A young girl called in using her mom’s flip phone and she told me that her mom had fallen down the stairs and wouldn’t wake up. After several questions, I figured out the mother wasn’t breathing and this was the scariest part of the call because the girl couldn’t give us an address and when someone stops breathing the second’s count?

As much as I tried, I couldn’t get the little girl to tell me her address. All she could tell me was she lived on a farm which wasn’t helpful at all because a huge portion of my district is rural farmlands.

While talking to the young girl, I asked her how long ago her mom fell down the stairs. she told me that she fell down just after a TV show she was watching started.
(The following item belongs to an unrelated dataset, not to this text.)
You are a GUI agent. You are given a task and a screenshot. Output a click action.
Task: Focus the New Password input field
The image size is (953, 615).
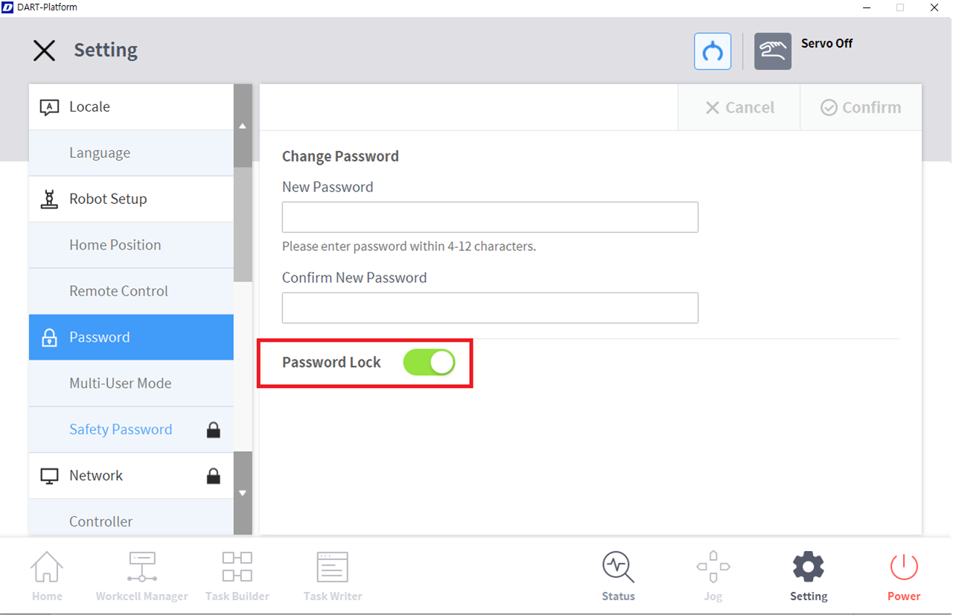pyautogui.click(x=490, y=217)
I looked at the clock and it was just the top of the hour so piecing it together I surmised she had been down at least 30 minutes.
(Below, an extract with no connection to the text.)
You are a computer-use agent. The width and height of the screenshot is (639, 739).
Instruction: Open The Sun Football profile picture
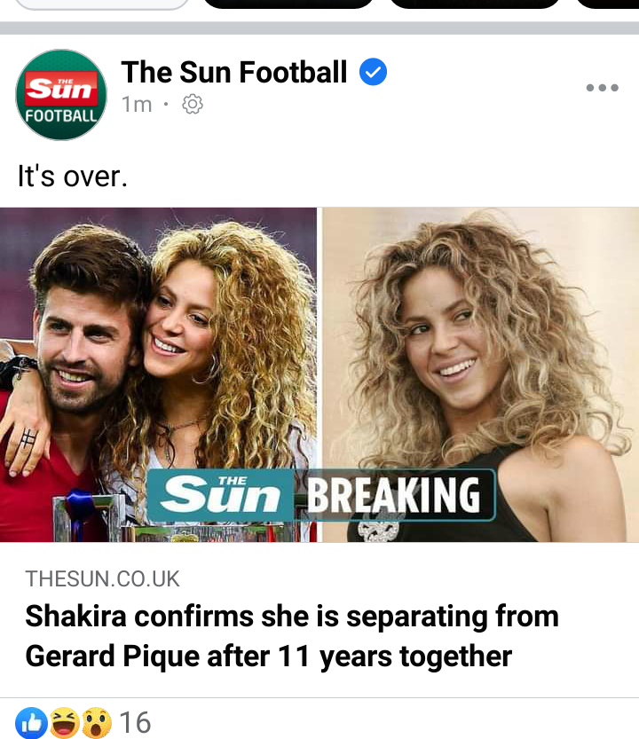pyautogui.click(x=61, y=95)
I asked the young girl to focus and try and tell me where she lives. I asked her if she knew the street name and she said she didn’t. I asked her if she could tell me any landmarks and that’s when she told me that the church she goes to is just down the street.

At this time, my supervisor and the police chief are looking at a map and they located 12 churches within the rural areas.

Since she couldn’t tell us which church, we decided to dispatch all of our units giving each of them a specific target.

Once they got to the target we instructed each unit to turn on their lights and sirens and drive around the area. With only one Fire Station with Two Ambulances and Several Fire Rescue Vehicles and 4 Police Officers to cover a huge area

We dispatched them to cover around the churches as the farmsteads were sometimes miles apart from each other.

Hearing our calls over the radio, several sheriff deputies and highway patrol troopers decided to join in and help. We are now almost 15 minutes into the call.

We told the young girl to take the phone and go outside and listen for the police cars and fire trucks. It seemed like forever, but she eventually heard the sirens from one of the vehicles but couldn’t see it.

We told each responder to stop and turn off their sirens and then, one by one, we had them turn them back on so we could tell which one was the closest to her.

It turned out to be one of the fire rigs so we sent everybody to their position and they then spread out to cover the general area. All with their sirens on again. Eventually, one of the State Troopers pulled onto her street and the girl could see him coming.

We pinned down the location as he got closer and the sirens got louder until she told us he was in front of her house.

This time the Trooper got inside the house the mother was breathing and trying to get her bearings and get up.

We got medical on scene and she was transported to the hospital with a broken back. The young girl was given a little reward from the police dept for her bravery in the call as she kept calm and did everything we told her to do.

The mother made a full recovery with no brain damage, Doctors don’t know if she did indeed stop breathing but only for a short time or if the girl didn’t understand the question and thought sleeping meant not breathing or something.

This call is a reminder, why we don’t stress enough to teach your kids your first and last names, their phone number and phone number of their parents, and most importantly, their home address and If there is a landline phone in the house to use that to call 911 Operators. Overusing a cell phone as the landline phone will give us an exact address. While cell phones are scariest while a lot better now can sometimes only give us a location of several hundred yards.